In a Greenock bowling club, a lonely figure sits despondently consuming pints and crisps; a familiar-looking depiction of the disillusionment of middle age that feels instantly recognisable as typically Scottish, working class and male. Tommy MacIntosh (Andy Clark) is a former musician whose band, Battery Park, stopped just short of achieving big time success in their 90s Britpop heyday. Present day Tommy, resigned to defeat, troubled by unresolved personal trauma, and disenchanted by culture and politics in post-Brexit Britain, avoids indulging in nostalgia for his youth as rigidly as he rejects any hint of optimism for the future. His solitude is disrupted by Lucy (Rosie Graham), a young student who claims to be studying Battery Park for a university dissertation on Britpop. The connection between them turns out to be more personal than it first appears, and Tommy is forced by their encounter to confront his past, and look to the future with a new perspective.

Written, directed and composed by Andy McGregor, Ever Young is a short film/theatre hybrid, designed as a companion piece to a promising and exciting-sounding larger production, Battery Park – a musical about Tommy’s band and the wider music scene in 90s Greenock. Consisting of a mixture of stage production and film footage, Ever Young’s concise run time and apparently simple premise disguise a deceptively intricate array of ideas.

The generation gap between Tommy and Lucy, highlighted through some lost cultural references and differing perspectives, serves to allow the production to seemingly organically explore issues related to Scottish identity, social class and gender. Despite Tommy’s initial scepticism, Lucy shows him that the youth culture that he feels alienated from is actually a space in which his work and ideas are viewed as having far greater relevance and legitimacy than even he has ever granted them. Compelling performances by the lead actors bring out the nuances in McGregor’s script, ensuring the peppering of musical references feels like an authentically celebratory meeting of minds for two genuine enthusiasts.

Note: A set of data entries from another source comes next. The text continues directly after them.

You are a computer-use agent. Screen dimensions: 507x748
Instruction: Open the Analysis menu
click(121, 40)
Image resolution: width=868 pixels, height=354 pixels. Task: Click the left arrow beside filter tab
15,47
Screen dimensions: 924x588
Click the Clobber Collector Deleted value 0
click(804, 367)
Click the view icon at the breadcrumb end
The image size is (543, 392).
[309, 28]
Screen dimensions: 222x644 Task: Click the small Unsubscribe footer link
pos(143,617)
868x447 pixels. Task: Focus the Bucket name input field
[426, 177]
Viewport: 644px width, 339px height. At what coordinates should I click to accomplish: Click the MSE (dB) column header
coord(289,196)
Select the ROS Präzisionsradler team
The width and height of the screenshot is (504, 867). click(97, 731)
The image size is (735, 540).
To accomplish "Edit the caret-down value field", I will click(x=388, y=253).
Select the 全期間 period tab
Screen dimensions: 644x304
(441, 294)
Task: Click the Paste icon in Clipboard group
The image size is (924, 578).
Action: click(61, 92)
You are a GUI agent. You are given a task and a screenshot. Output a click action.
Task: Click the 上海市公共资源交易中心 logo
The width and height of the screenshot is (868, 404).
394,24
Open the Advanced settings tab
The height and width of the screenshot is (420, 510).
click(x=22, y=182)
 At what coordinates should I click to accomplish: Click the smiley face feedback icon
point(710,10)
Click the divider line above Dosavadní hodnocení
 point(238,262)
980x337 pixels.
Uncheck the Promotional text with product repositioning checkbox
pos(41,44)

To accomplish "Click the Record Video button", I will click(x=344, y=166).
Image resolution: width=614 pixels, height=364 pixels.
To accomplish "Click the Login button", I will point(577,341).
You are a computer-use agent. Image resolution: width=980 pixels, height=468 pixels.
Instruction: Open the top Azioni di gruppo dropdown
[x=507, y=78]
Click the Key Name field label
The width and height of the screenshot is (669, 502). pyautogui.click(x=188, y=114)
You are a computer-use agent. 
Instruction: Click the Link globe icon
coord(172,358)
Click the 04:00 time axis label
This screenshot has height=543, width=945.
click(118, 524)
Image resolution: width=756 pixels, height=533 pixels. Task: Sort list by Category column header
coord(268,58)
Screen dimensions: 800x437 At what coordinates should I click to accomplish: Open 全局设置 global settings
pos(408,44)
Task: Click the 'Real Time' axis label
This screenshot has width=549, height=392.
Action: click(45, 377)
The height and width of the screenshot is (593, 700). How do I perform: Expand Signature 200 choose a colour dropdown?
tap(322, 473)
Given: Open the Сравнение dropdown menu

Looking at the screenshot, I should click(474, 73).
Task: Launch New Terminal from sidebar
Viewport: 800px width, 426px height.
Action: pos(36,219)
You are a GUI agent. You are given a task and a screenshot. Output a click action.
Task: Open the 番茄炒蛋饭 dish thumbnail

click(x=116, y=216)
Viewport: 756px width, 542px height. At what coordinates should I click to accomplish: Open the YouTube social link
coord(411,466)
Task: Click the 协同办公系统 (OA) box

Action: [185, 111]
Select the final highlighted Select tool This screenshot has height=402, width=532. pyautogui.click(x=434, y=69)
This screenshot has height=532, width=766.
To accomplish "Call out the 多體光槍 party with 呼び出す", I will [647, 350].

As a stand alone piece Ever Young might threaten to feel incomplete in places, but as a prelude to a longer production it’s an appropriate balance of satisfying and titillating. Similarly, although some of the 90s flashback sequences veer towards cheesiness at points, this is both forgivable within the context of a character’s overt nostalgia, and – in the case of the film segments, particularly – a reminder to all of us of the innovation and creative solutions theatre groups must employ in order to continue continue making productions during lockdown. Ever Young’s heart, sensitivity and accessibility not only make it an enjoyable piece in its own right, but an indicator that the forthcoming Battery Park  will be a project worth getting excited about.